Messenger RNA 3' polyadenylation (poly(A)) is an essential post-transcriptional processing step for most eukaryotic genes, significantly impacting many aspects of mRNA metabolism. The majority of eukaryotic genes present alternative poly(A) (APA), through which the same gene can have multiple alternative 3' ends due to the cleavage and poly(A) presence at distinct sites.
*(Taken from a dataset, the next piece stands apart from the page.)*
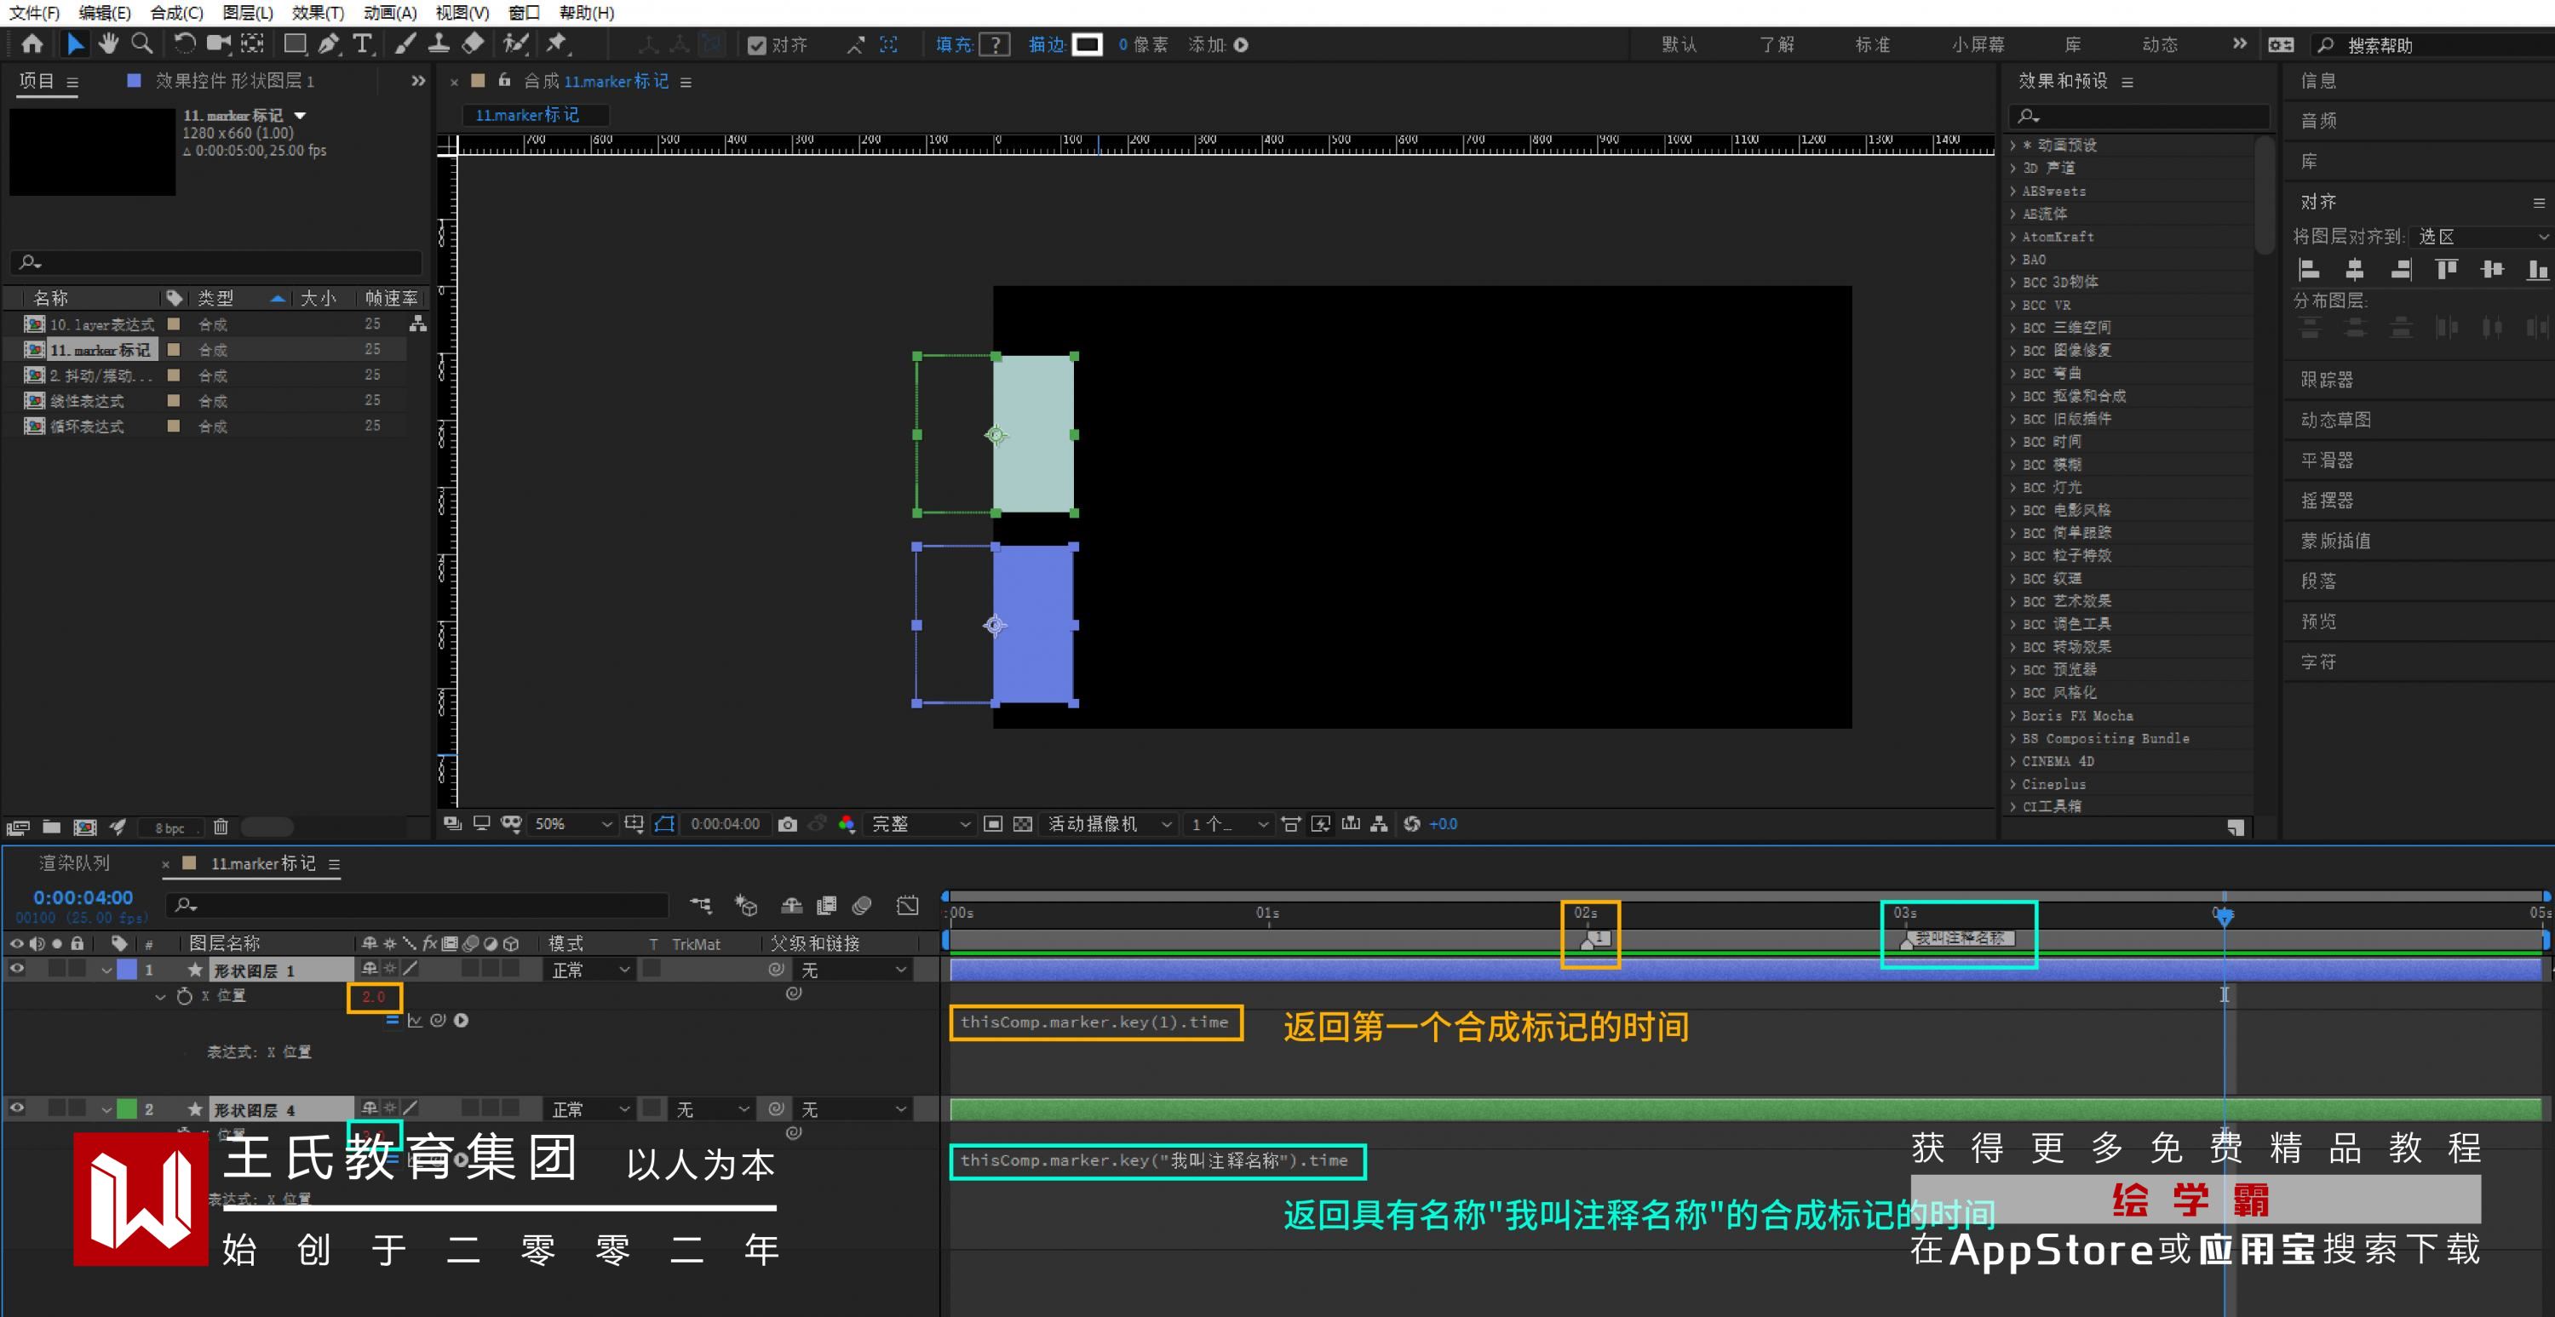Screen dimensions: 2555x1317
Task: Open the 效果(T) menu
Action: 317,13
APA results in RNA transcripts with different 3'UTRs, which can influence transcript transport, localization, stability, and translation, or lead to different protein products. Many human diseases including cancer have been associated with abnormal poly(A) regulation, highlighting the importance of this process. However, the rules on how poly(A) sites are selected and regulated -- the so called the poly(A) code -- are not well understood.
Recent advances in high-throughput technologies have provided a great opportunity to elucidate the rules underlying APA. High-throughput sequencing(HTS) experiments yield a wealth of data regarding APA. Consequently, there is a need to develop computational techniques to mine these data. In this thesis, we present four major contributions furthering our understanding of the poly(A) code. The algorithms and computational methods we developed have all showed improved predictive and analytical capabilities over competing methods. They are as follows:
1) HTS reads need to be efficiently mapped back to a reference genome for further downstream analysis. To address this need, we developed a fast and accurate reads mapping package for identifying all mapping locations for each read, called "Hobbes". Hobbes outperforms most state-of-the-art "all-mapping" programs, including mrsFast and Razers2.
2) We developed a bioinformatics pipeline for identifying and profiling genes with significant APA switches from different biological or clinical conditions. The pipeline includes calling poly(A) sites, filtering artificial poly(A) sites, clustering heterogeneous poly(A) sites, and identifying and profiling genes with significant APA switches. This pipeline has already provided significant insights into many core polyadenylation factors.
3) The poly(A) code can be partially deciphered from the genome-wide modeling of tissue-specific APA. Consequently, extended existing Shannon entropy measuring to assess the tissue specificity for each poly(A) site, and applied an outlier detection method to identifying the tissue-specific pattern. With new mRNA features we explored, our ensemble predictive model successfully discriminated tissue-specific poly(A) sites from constitutive poly(A) sites, with test accuracy 84.5% (auRoc 0.92), which surpassed the previous model by more than 10%. Through an in-depth analysis of the most important features, we proposed a mechanism that controls the selection and regulation of tissue-specific APA.
4) Aberrant mRNA 3' polyadenylation have been implicated for a wide variety of complex diseases. We developed a novel statistical method for identifying disease-related pathway from genome-wide association studies (GWAS). We proposed to optimally select a representative SNP (single nucleotide polymorphism) set for each gene using adaptive truncated product statistic, and conducted enrichment analysis via the weighted Kolmogorov-Smirnov test to identify enriched pathways. By applying it to Schizophrenia GWAS SNPs, we showed our method identifies pathways highly associated with the disease. Moreover, the results are reproducible across large genetically distinct samples. This method can be used for detecting pathways involved in disease caused by APA, such as cancer.